Saved entries:
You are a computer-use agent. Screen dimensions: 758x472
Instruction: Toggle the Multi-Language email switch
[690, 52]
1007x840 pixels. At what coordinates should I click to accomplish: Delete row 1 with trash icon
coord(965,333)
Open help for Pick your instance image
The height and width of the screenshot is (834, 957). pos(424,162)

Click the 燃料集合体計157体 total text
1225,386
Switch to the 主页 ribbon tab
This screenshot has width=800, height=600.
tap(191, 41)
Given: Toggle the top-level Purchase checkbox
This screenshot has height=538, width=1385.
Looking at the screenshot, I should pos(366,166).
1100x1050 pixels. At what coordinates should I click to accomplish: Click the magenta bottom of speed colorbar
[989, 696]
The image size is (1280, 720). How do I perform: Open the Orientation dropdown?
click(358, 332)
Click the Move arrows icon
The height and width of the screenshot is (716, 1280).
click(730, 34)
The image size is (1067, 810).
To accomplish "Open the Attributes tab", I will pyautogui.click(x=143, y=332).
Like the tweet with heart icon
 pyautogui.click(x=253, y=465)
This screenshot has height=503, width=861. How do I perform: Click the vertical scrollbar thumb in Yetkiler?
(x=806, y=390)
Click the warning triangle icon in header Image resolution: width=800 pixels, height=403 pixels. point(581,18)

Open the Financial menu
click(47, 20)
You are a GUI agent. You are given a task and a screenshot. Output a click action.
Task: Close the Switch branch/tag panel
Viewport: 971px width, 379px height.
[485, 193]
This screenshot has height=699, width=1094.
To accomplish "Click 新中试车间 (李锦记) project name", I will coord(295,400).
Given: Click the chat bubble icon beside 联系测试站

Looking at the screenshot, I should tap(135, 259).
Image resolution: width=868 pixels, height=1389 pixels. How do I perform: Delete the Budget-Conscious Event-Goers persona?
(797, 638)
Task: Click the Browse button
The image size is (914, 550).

● Task statement
Using the data above, repeat exactly the lines that begin at the line with "Open help for Pick your instance image" and end at the line with "Given: Toggle the top-level Purchase checkbox", both ends included.

● Reply to the task
Open help for Pick your instance image
The height and width of the screenshot is (834, 957). pos(424,162)

Click the 燃料集合体計157体 total text
1225,386
Switch to the 主页 ribbon tab
This screenshot has width=800, height=600.
tap(191, 41)
Given: Toggle the top-level Purchase checkbox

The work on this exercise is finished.